**Assigned task 1:**
In the Tweetbot post, what did HootSuite recently announce?
**Assigned task 2:**
Rewrite the Tweetbot post between "I call it the" and "bowl with it.", inclusive, replacing "MongoDB" with "PostgreSQL".
**Assigned task 3:**
Carry on writing the Tweetbot post from its last sentence.

**Passage to read:**
★ ★ ★
As we embark on this WebRTC journey, we realise the potential it has to transform telecommunications especially when it comes to combining web technologies. From Internet of Things to the Medical sector, we’ve seen a massive amount of applications that integrate WebRTC with other web technologies to provide highly-tailored user experience.
Recently, HootSuite announced they will implement voice integration to customer service. Today, I’ll show you a DIY example of how you can achieve this by combining some of the hottest applications and frameworks out there to create an awesome CRM campaign over social media, using WebRTC!
I call it the ‘Customer Support Tweetbot’ and here’s how it goes:
— Voxbone (@voxbone) October 17, 2014
- A big bowl of Node.js
- One ripe MongoDB
- A whole bird from the Twitter farm
- 500gr of Bitly links
- A pinch of automation from a homemade Zapier magic recipe
- Lots of WebRTC! Don’t hesitate to fill the rest of your bowl with it.
How I built the app:
Last time I taught you how to create a Click2Call service you can implement in your email footer using WebRTC. We’re going to use exactly that great app.
★ ★ ★
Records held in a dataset
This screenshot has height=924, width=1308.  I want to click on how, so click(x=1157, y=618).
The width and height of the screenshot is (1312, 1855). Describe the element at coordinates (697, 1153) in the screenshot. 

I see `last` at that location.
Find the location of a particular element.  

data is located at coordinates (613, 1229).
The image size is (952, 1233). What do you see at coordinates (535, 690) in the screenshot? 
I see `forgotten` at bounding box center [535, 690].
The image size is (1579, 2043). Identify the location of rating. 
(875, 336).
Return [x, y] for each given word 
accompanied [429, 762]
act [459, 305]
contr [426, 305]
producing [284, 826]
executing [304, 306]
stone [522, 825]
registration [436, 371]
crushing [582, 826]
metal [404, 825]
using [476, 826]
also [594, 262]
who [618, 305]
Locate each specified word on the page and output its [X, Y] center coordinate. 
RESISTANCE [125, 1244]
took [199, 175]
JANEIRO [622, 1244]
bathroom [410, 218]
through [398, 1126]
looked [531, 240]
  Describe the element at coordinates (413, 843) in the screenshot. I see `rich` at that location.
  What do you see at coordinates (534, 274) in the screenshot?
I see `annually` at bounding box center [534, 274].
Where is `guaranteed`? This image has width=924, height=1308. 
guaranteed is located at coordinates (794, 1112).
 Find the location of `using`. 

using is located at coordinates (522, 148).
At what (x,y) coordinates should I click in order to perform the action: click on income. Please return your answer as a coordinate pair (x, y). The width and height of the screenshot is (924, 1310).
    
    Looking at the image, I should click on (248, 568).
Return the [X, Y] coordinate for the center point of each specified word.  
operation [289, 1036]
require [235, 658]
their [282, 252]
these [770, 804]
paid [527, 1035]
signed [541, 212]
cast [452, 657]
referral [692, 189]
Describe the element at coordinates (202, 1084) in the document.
★ ★ ★
**Final answer 1:**
HootSuite announced that they will implement voice integration to customer service.

**Final answer 2:**
I call it the ‘Customer Support Tweetbot’ and here’s how it goes:
— Voxbone (@voxbone) October 17, 2014
- A big bowl of Node.js
- One ripe PostgreSQL
- A whole bird from the Twitter farm
- 500gr of Bitly links
- A pinch of automation from a homemade Zapier magic recipe
- Lots of WebRTC! Don’t hesitate to fill the rest of your bowl with it.

**Final answer 3:**
The original app was built in Java and the app was parsing the URL (which contained the phone number as a variable like this: http://www.exampleapp.com/?number=3228082181) to retrieve the phone number of callee to call it from the browser. However, it didn’t allow for great customisation so I redesigned the way to build it.
Here’s how: I used our new NodeJS library for WebRTC authentication and created a Node app with MongoDB. What the app does is, when the email recipient clicks on the email footer and is redirected to the app page, the app parses the URL to retrieve the ‘pathname’ as a value for the username. Like this: www.exampleapp.com/snacar – snacar is my user name and the app will retrieve my profile stored in MongoDB. I added some profiles like ’support’ and ‘reception’
If you know a bit of Node, it’s very easy to set up. The sample code can be found here and the app (support profile) resides here for you to take a look at. Now that we have the main app, we will turn it into a super CRM Support bot:
- I created a profile page that calls our support team: here
- Used the link to the page and plugged it in to Bit.ly for a shortened version: http://bit.ly/voxhelp
- Used Twitter advanced search to figure out how which tweets we want to reply to.
- Used a Zapier magic recipe that sends an automatic tweet: ‘Need Help? We want to fix this! Call our support team: http://bit.ly/voxhelp every time someone sends a tweet to the @voxbone handle with #NeedHelp hashtag.
Now we’ve got an awesome tweetbot that lets our customers that are in trouble call us right from their browsers! So far it’s voice only, but as soon as we implement video, we can create a highly-tailored one-to-one help desk platform like Airpair!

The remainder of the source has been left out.